NOTE: This review was originally published in January 2006.

Finally, after over a year of promises, here it is……my review of Anchor Bays’ Amicus Collection. Firstly, the set is handsomely packaged, sharing the coffin shaped box of the Tigon Collection, and featuring a nice fold out interior and full colour booklet with liner notes. Now, the set comprises of the following films:

Dr Terrors House of Horrors

The House that Dripped Blood

And Now the Screaming Starts

The Beast must Die


Each film is on its own disc, and all have a varying degree of extras.
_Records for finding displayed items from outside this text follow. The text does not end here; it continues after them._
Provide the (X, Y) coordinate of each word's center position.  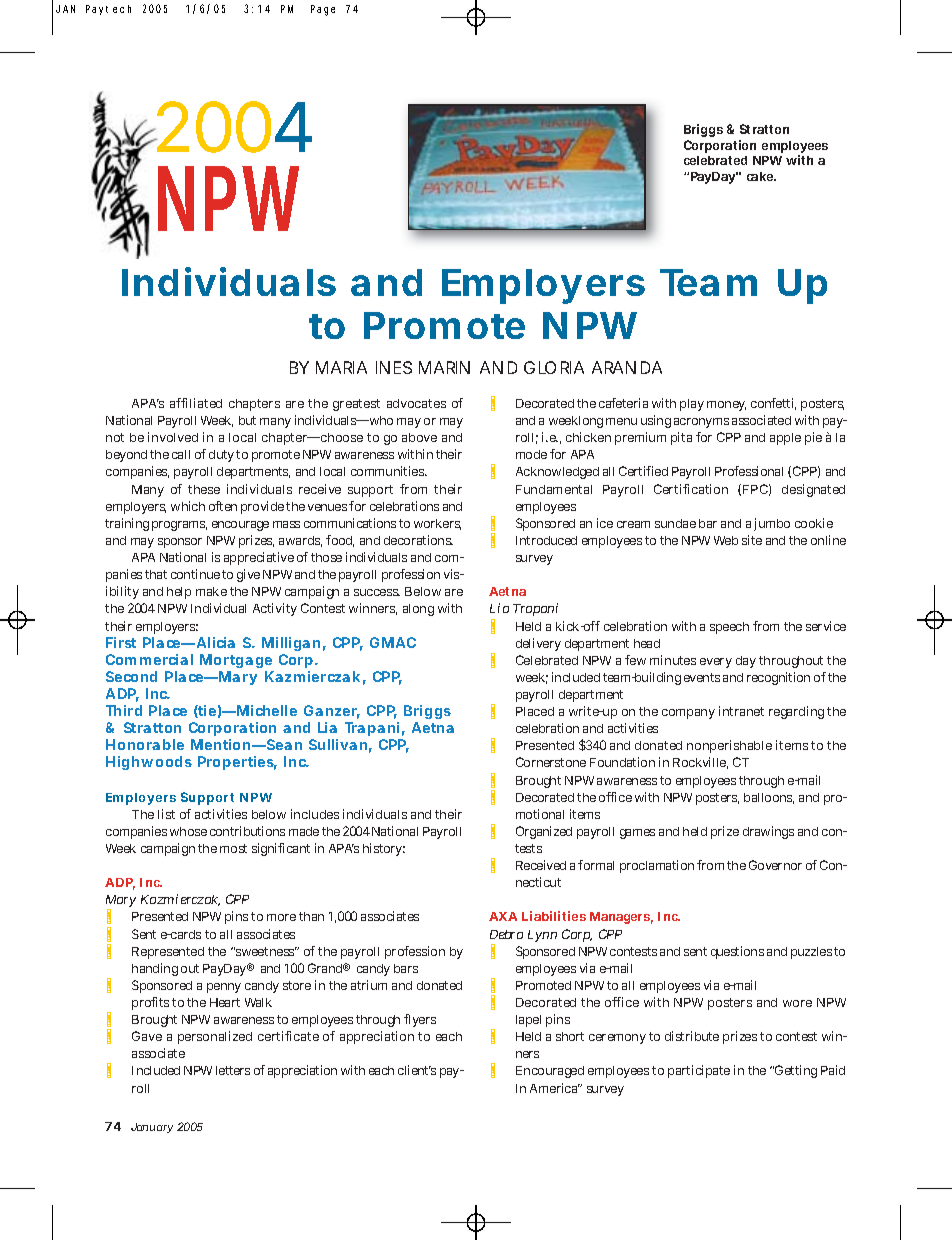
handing (155, 969)
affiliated (196, 403)
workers (437, 524)
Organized (544, 832)
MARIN (444, 367)
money (726, 406)
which (188, 506)
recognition (778, 678)
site (752, 540)
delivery (538, 644)
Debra (506, 934)
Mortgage (236, 661)
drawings (768, 832)
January (152, 1128)
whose (188, 831)
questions (737, 952)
The quality of the films is variable. Dr Terrors….. for example comes in a crisp widescreen print (seemingly mastered from a German language negative at least in part, as the credits sequence attests) with vibrant colours and great definition for a film of its age and budget. Whereas The Beast Must Die is presented in a scratchy, washed out full screen print. Taking the films as a whole, this set is great. Obvious high points are the legendary anthology Dr Terrors House of Horrors and follow up anthology The House That Dripped Blood. Amicus really hit on a ¬†formula with their anthology films, allowing them to pack films with name stars for a fraction of the cost a ‘regular’ film. Certainly, the quality died off, as Asylum shows, but they remain a much undervalued part of the ‘English Gothic’ cycle of the 1960s and 70s. The next high point for me is The Beast Must Die, where Blaxploitation and Werewolf horror meet (with a dash of The Most Deadly Game thrown in). An oft ignored minor gem in Amicus crown, methinks. The sets low point is the aforementioned Asylum, which is at the thin end of the anthology wedge. As for And Now the Screaming Starts…well, its ¬†nice little period shocker, very much in the Hammer tradition.

The extras vary with trailers, interviews, and the like. Commentaries are also available.Overall, I would recommend this set to anyone with a more than passing interest into the British horror cinema boom of the 60s and 70s.